At a local level, , the USER Framework should:
- Ensure disabled people are at the heart of all work undertaken to address disability hate crime and consulted at every stage of development
- Ensure greater representation of disabled people on hate crime panels, or any strategic system which replaces them
- Encourage partnership working at a strategic level to ensure that organisations share their (sometimes limited) resources to best meet the needs of disabled people. Going forward, this will involve working with other organisations to clarify a coordinated approach to hate crime within Essex.
- Embed a system of peer support for victims and a space for them to share their experiences; for example through both online and face-to-face forums.
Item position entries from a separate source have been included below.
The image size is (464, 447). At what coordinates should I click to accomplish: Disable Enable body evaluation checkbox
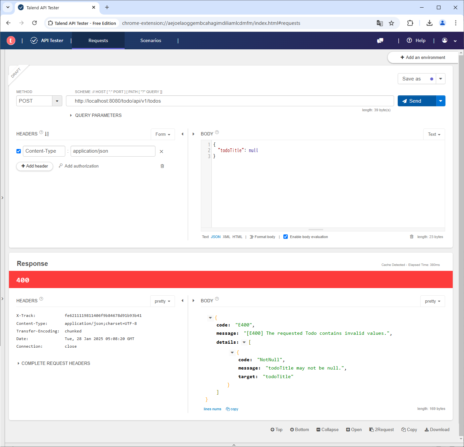[285, 237]
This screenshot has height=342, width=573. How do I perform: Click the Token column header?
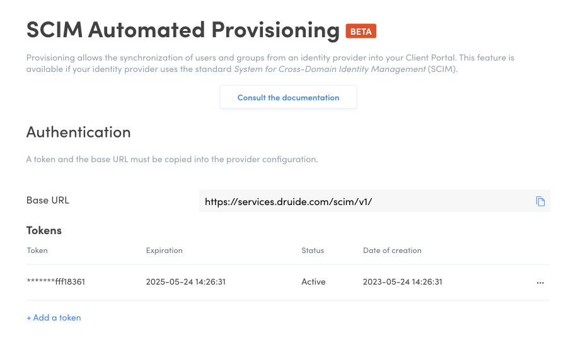37,251
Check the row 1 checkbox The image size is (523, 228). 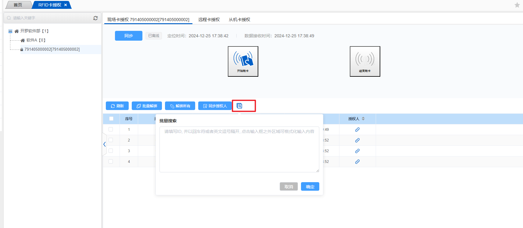[111, 129]
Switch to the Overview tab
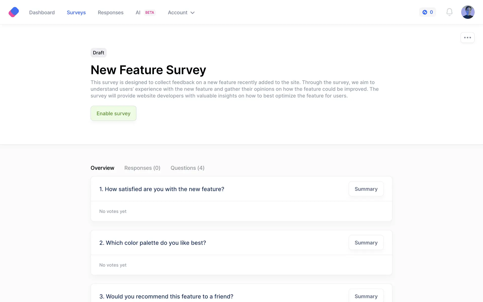The height and width of the screenshot is (302, 483). click(102, 168)
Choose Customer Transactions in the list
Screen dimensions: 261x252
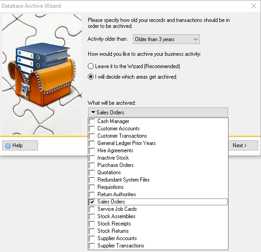[122, 136]
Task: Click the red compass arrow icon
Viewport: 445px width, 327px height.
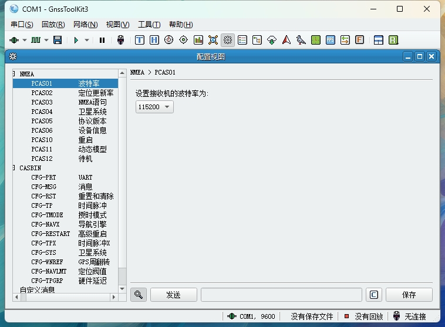Action: click(286, 40)
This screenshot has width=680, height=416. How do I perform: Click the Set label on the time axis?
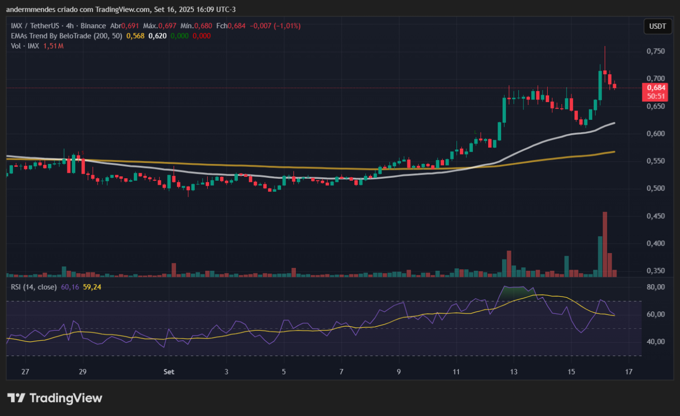[x=169, y=371]
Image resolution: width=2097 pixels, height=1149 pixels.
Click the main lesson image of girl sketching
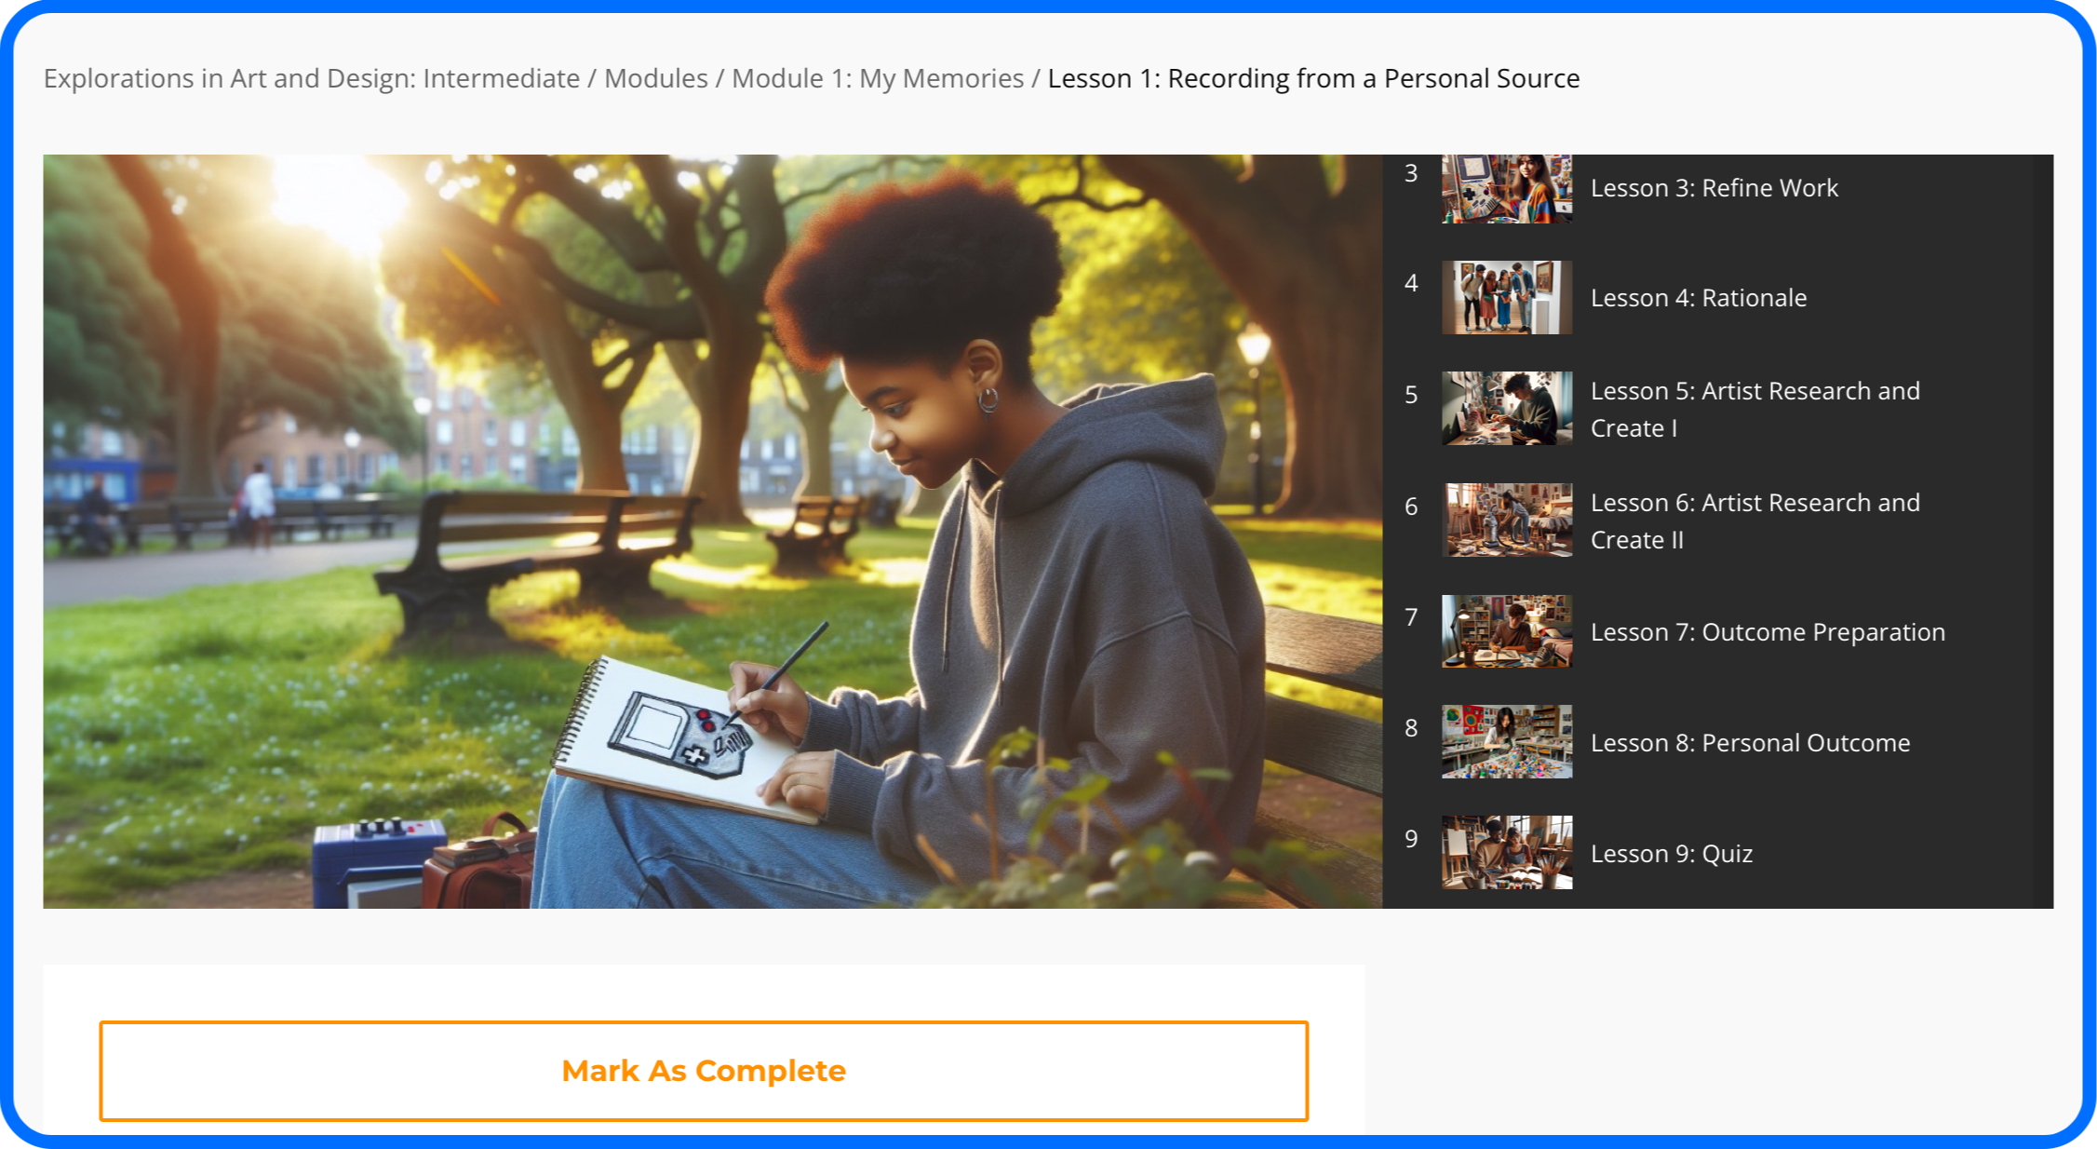click(x=712, y=531)
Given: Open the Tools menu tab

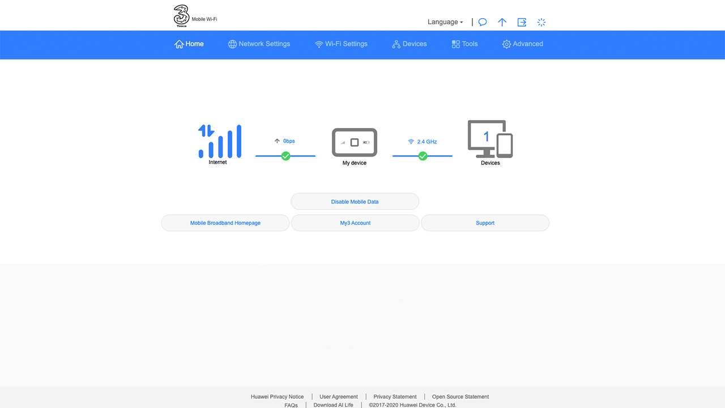Looking at the screenshot, I should (x=464, y=44).
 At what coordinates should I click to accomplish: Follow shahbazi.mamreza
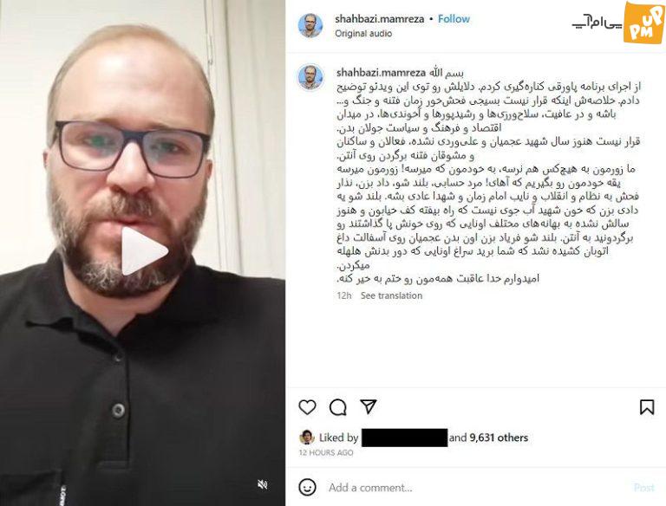[x=454, y=19]
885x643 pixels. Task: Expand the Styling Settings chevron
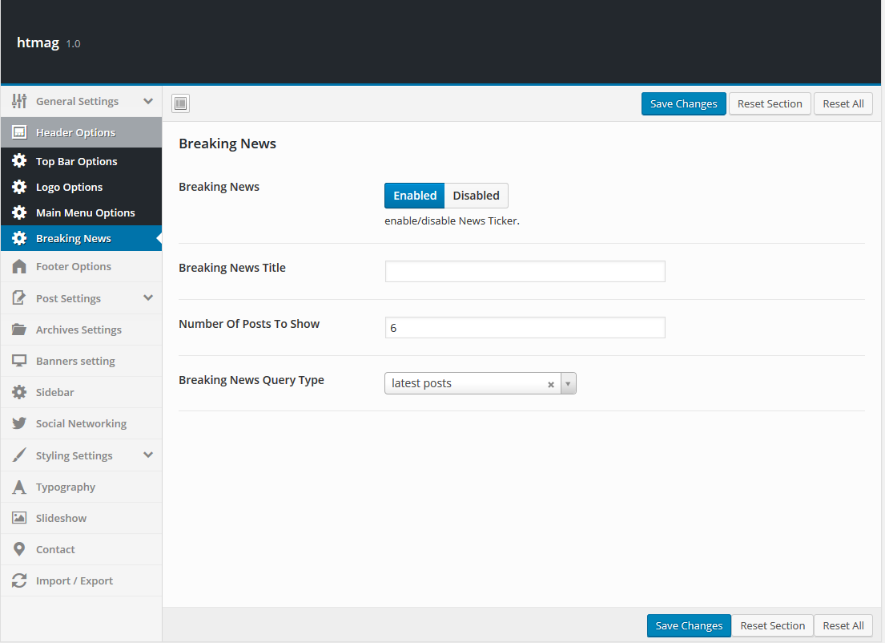(148, 455)
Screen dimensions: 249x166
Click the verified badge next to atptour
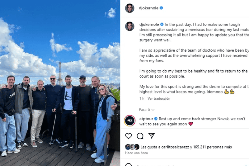point(156,119)
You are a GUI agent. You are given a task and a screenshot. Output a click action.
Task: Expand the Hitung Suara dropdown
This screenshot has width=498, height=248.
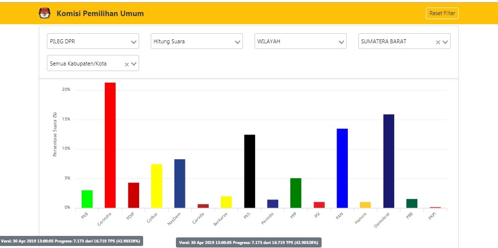click(197, 41)
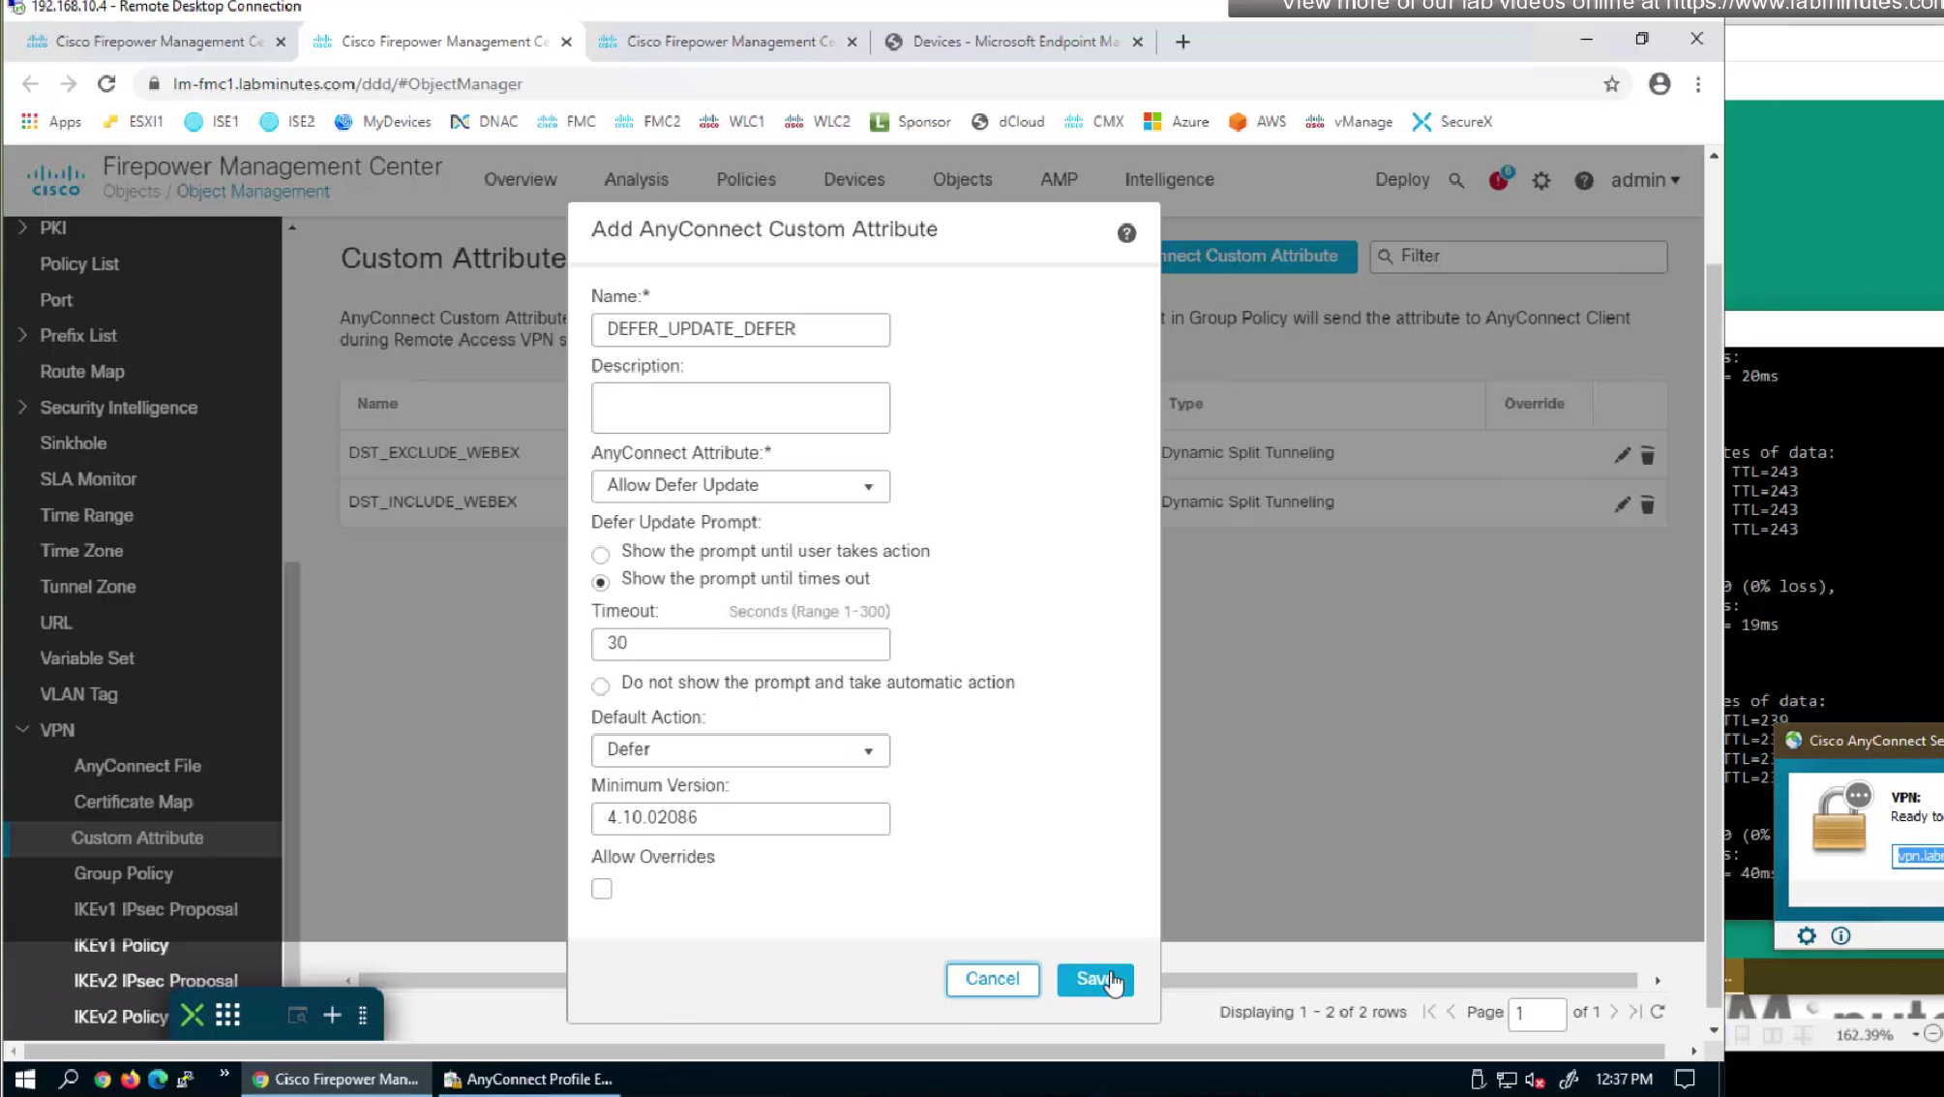Delete the DST_INCLUDE_WEBEX row via trash icon
The width and height of the screenshot is (1944, 1097).
(x=1647, y=504)
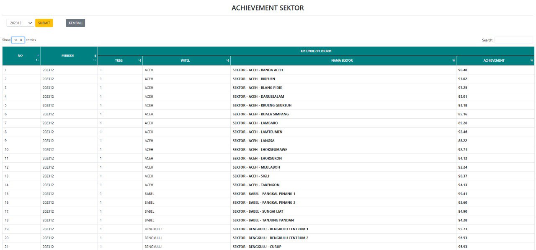Select SEKTOR - ACEH - LHOKSEUMAWE row
The image size is (536, 250).
pos(268,149)
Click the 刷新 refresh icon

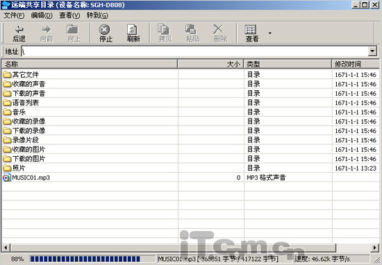coord(132,30)
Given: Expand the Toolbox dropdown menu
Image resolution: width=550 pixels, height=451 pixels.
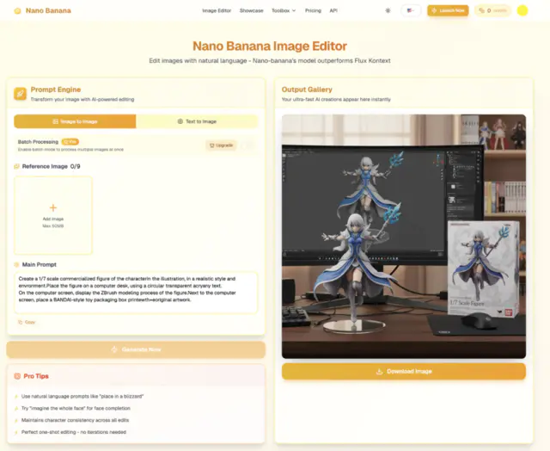Looking at the screenshot, I should 283,10.
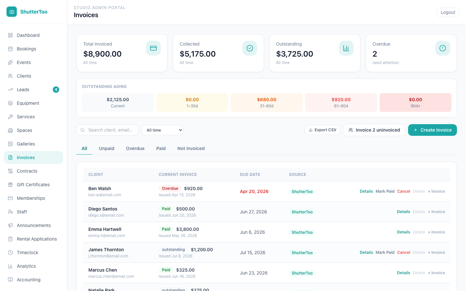The height and width of the screenshot is (291, 466).
Task: Click the Total Invoiced credit card icon
Action: [153, 48]
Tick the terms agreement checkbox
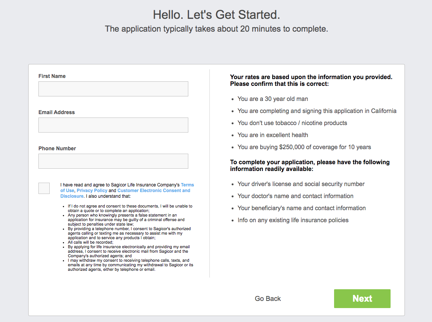 (x=44, y=188)
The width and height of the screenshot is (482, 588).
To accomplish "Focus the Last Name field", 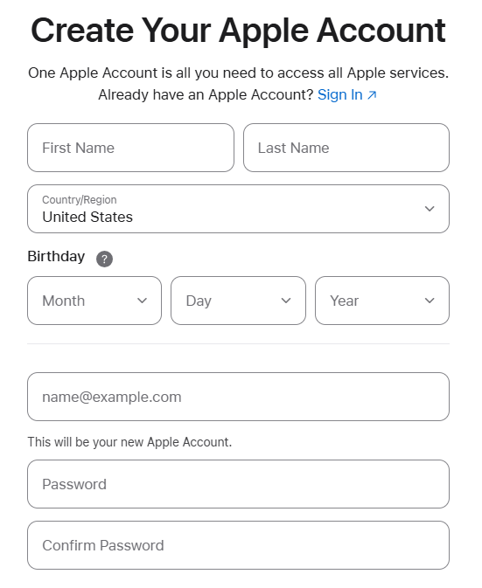I will point(346,148).
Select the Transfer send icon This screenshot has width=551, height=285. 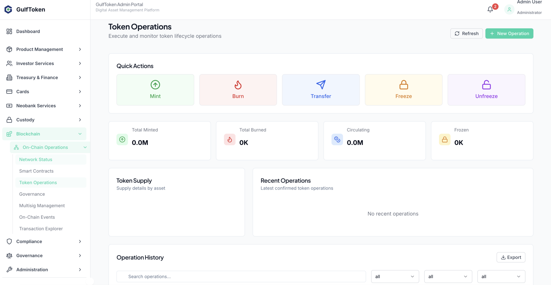[321, 84]
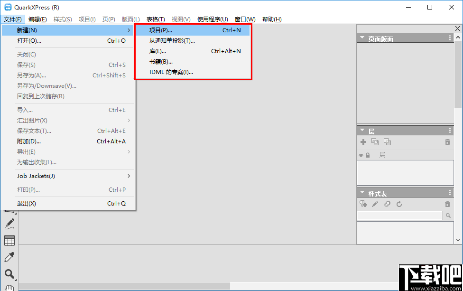Add a new layer with the plus icon
463x291 pixels.
pyautogui.click(x=363, y=142)
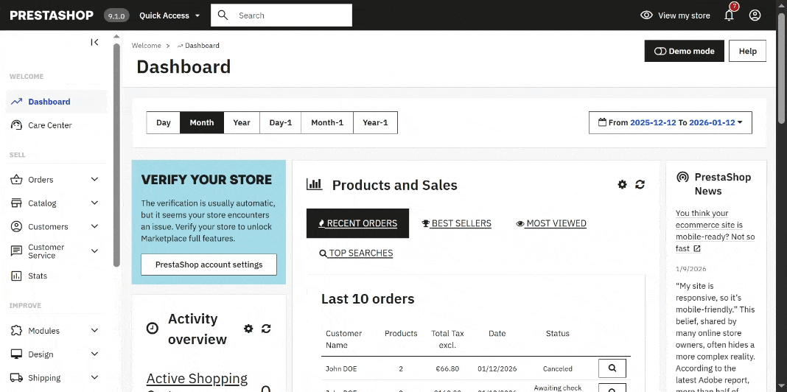This screenshot has height=392, width=787.
Task: Open the date range picker dropdown
Action: 670,123
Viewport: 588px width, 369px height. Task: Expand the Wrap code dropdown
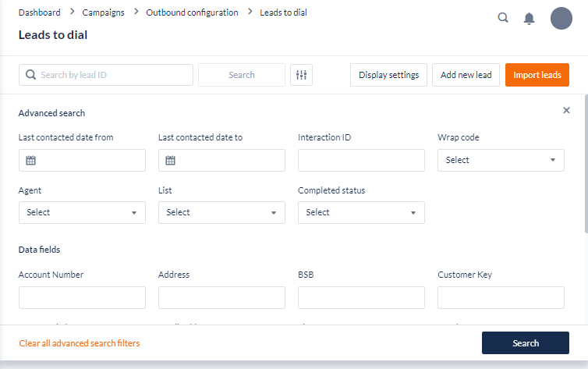click(x=500, y=160)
More generally, it will place disabled people’s user-led organisations at the heart of addressing the problem of disability hate crime and mean we don’t have to rely on the police and the authorities to do something about it
Conclusion
The issue of disability hate crime sometimes feels like it starts and ends with the numbers of crimes that are reported each year.
What I hope I have done is share how this is simply not the case, and that it is an issue that goes right the very heart of how we as a society perceive and treat disabled people.
I’d like to finish with a quote from one of OPM’s report on the topic, which makes the point better than I can:
By doing nothing, we are making a damning indictment of our own sense of humanity and the kind of society we want to live in.
By thinking that disablist hate crime is merely a ‘disability issue’; that the characteristics of disabled people make them inherently ‘vulnerable’; that only the police, local authorities and services providers are responsible for dealing with it, we are allowing ourselves to be comforted by our lack of culpability in doing nothing.
This must change.
Hate crime against disabled people hurts all of us.